◆ **Exercise**
Repeat back the entries that follow, keeping every word as it is.

◆ **Entries supplied**
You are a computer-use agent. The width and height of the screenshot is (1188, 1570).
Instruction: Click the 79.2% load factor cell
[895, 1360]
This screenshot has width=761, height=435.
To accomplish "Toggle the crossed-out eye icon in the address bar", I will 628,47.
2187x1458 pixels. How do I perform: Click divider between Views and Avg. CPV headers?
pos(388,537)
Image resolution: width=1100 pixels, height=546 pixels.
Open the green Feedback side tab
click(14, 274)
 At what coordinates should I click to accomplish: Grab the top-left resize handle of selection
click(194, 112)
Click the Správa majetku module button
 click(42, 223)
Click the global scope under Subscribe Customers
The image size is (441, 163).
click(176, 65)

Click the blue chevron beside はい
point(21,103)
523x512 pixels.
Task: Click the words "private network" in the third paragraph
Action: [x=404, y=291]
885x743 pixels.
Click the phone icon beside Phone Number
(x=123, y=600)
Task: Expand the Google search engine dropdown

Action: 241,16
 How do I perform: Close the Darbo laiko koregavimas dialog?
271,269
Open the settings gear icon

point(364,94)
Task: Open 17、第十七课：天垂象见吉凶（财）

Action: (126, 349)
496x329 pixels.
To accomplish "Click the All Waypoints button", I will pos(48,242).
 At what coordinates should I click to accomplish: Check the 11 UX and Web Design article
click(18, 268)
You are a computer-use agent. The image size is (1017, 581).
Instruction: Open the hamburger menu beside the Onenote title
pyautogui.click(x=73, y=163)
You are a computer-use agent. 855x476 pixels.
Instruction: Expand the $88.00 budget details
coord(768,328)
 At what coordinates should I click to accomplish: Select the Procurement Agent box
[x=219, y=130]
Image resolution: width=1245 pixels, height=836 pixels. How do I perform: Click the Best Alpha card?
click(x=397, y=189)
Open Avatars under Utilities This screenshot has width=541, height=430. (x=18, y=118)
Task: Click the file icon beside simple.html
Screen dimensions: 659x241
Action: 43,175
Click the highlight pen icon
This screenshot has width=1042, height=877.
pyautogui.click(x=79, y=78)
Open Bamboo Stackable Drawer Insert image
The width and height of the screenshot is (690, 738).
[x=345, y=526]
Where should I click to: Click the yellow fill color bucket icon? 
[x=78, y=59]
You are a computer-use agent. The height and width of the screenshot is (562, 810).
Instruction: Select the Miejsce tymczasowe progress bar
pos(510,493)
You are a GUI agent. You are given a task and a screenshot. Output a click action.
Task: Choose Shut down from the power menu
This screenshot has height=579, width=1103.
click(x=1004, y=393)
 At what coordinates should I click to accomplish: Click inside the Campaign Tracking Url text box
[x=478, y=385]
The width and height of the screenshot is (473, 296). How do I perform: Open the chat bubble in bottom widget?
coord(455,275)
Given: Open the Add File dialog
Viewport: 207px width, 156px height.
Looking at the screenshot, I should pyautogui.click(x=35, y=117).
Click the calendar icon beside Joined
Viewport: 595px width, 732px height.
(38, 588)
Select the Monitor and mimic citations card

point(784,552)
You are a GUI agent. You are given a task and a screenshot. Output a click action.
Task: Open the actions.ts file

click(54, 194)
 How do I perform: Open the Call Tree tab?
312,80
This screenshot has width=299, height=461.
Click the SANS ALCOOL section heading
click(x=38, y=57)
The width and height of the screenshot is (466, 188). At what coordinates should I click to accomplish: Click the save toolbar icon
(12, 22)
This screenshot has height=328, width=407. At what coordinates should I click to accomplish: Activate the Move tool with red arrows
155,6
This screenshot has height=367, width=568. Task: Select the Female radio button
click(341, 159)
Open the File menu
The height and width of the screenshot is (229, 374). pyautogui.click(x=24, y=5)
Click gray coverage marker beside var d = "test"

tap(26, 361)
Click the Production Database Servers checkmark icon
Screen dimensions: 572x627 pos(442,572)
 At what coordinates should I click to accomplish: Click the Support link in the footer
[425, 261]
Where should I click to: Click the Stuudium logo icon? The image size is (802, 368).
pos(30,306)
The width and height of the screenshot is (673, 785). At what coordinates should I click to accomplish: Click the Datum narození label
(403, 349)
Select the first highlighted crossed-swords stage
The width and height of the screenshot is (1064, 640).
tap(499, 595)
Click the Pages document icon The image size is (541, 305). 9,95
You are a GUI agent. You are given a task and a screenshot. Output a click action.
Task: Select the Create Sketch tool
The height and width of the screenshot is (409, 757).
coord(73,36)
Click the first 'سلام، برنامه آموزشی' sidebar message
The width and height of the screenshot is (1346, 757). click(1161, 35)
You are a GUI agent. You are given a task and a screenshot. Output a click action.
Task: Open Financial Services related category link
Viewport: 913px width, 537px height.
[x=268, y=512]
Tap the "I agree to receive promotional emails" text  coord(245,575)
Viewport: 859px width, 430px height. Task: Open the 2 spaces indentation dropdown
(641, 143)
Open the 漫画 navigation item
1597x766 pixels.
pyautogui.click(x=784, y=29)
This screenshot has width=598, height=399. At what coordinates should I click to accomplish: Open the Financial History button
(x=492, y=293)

◆ **Written solution**
You are a computer-use agent. The width and height of the screenshot is (1188, 1570).
Instruction: Click the 79.2% load factor cell
[895, 1360]
This screenshot has width=761, height=435.
To accomplish "Toggle the crossed-out eye icon in the address bar", I will 628,47.
2187x1458 pixels. How do I perform: Click divider between Views and Avg. CPV headers?
pos(388,537)
Image resolution: width=1100 pixels, height=546 pixels.
Open the green Feedback side tab
click(14, 274)
 At what coordinates should I click to accomplish: Grab the top-left resize handle of selection
click(194, 112)
Click the Správa majetku module button
 click(42, 223)
Click the global scope under Subscribe Customers
The image size is (441, 163).
click(176, 65)

Click the blue chevron beside はい
point(21,103)
523x512 pixels.
Task: Click the words "private network" in the third paragraph
Action: [x=404, y=291]
885x743 pixels.
Click the phone icon beside Phone Number
(x=123, y=600)
Task: Expand the Google search engine dropdown

Action: 241,16
 How do I perform: Close the Darbo laiko koregavimas dialog?
271,269
Open the settings gear icon

point(364,94)
Task: Open 17、第十七课：天垂象见吉凶（财）

Action: (126, 349)
496x329 pixels.
To accomplish "Click the All Waypoints button", I will pos(48,242).
 At what coordinates should I click to accomplish: Check the 11 UX and Web Design article
click(18, 268)
You are a computer-use agent. The image size is (1017, 581).
Instruction: Open the hamburger menu beside the Onenote title
pyautogui.click(x=73, y=163)
You are a computer-use agent. 855x476 pixels.
Instruction: Expand the $88.00 budget details
coord(768,328)
 At what coordinates should I click to accomplish: Select the Procurement Agent box
[x=219, y=130]
Image resolution: width=1245 pixels, height=836 pixels. How do I perform: Click the Best Alpha card?
click(x=397, y=189)
Open Avatars under Utilities This screenshot has width=541, height=430. (x=18, y=118)
Task: Click the file icon beside simple.html
Screen dimensions: 659x241
Action: 43,175
Click the highlight pen icon
This screenshot has width=1042, height=877.
pyautogui.click(x=79, y=78)
Open Bamboo Stackable Drawer Insert image
The width and height of the screenshot is (690, 738).
[x=345, y=526]
Where should I click to: Click the yellow fill color bucket icon? 
[x=78, y=59]
You are a computer-use agent. The height and width of the screenshot is (562, 810).
Instruction: Select the Miejsce tymczasowe progress bar
pos(510,493)
You are a GUI agent. You are given a task and a screenshot. Output a click action.
Task: Choose Shut down from the power menu
This screenshot has height=579, width=1103.
click(x=1004, y=393)
 At what coordinates should I click to accomplish: Click inside the Campaign Tracking Url text box
[x=478, y=385]
The width and height of the screenshot is (473, 296). How do I perform: Open the chat bubble in bottom widget?
coord(455,275)
Given: Open the Add File dialog
Viewport: 207px width, 156px height.
Looking at the screenshot, I should pyautogui.click(x=35, y=117).
Click the calendar icon beside Joined
Viewport: 595px width, 732px height.
(38, 588)
Select the Monitor and mimic citations card

point(784,552)
You are a GUI agent. You are given a task and a screenshot. Output a click action.
Task: Open the actions.ts file

click(54, 194)
 How do I perform: Open the Call Tree tab?
312,80
This screenshot has width=299, height=461.
Click the SANS ALCOOL section heading
click(x=38, y=57)
The width and height of the screenshot is (466, 188). At what coordinates should I click to accomplish: Click the save toolbar icon
(12, 22)
This screenshot has height=328, width=407. At what coordinates should I click to accomplish: Activate the Move tool with red arrows
155,6
This screenshot has height=367, width=568. Task: Select the Female radio button
click(341, 159)
Open the File menu
The height and width of the screenshot is (229, 374). pyautogui.click(x=24, y=5)
Click gray coverage marker beside var d = "test"

tap(26, 361)
Click the Production Database Servers checkmark icon
Screen dimensions: 572x627 pos(442,572)
 At what coordinates should I click to accomplish: Click the Support link in the footer
[425, 261]
Where should I click to: Click the Stuudium logo icon? The image size is (802, 368).
pos(30,306)
The width and height of the screenshot is (673, 785). At what coordinates should I click to accomplish: Click the Datum narození label
(403, 349)
Select the first highlighted crossed-swords stage
The width and height of the screenshot is (1064, 640).
tap(499, 595)
Click the Pages document icon The image size is (541, 305). 9,95
You are a GUI agent. You are given a task and a screenshot. Output a click action.
Task: Select the Create Sketch tool
The height and width of the screenshot is (409, 757).
coord(73,36)
Click the first 'سلام، برنامه آموزشی' sidebar message
The width and height of the screenshot is (1346, 757). click(1161, 35)
You are a GUI agent. You are given a task and a screenshot. Output a click action.
Task: Open Financial Services related category link
Viewport: 913px width, 537px height.
[x=268, y=512]
Tap the "I agree to receive promotional emails" text  coord(245,575)
Viewport: 859px width, 430px height. Task: Open the 2 spaces indentation dropdown
(641, 143)
Open the 漫画 navigation item
1597x766 pixels.
pyautogui.click(x=784, y=29)
This screenshot has width=598, height=399. At what coordinates should I click to accomplish: Open the Financial History button
(x=492, y=293)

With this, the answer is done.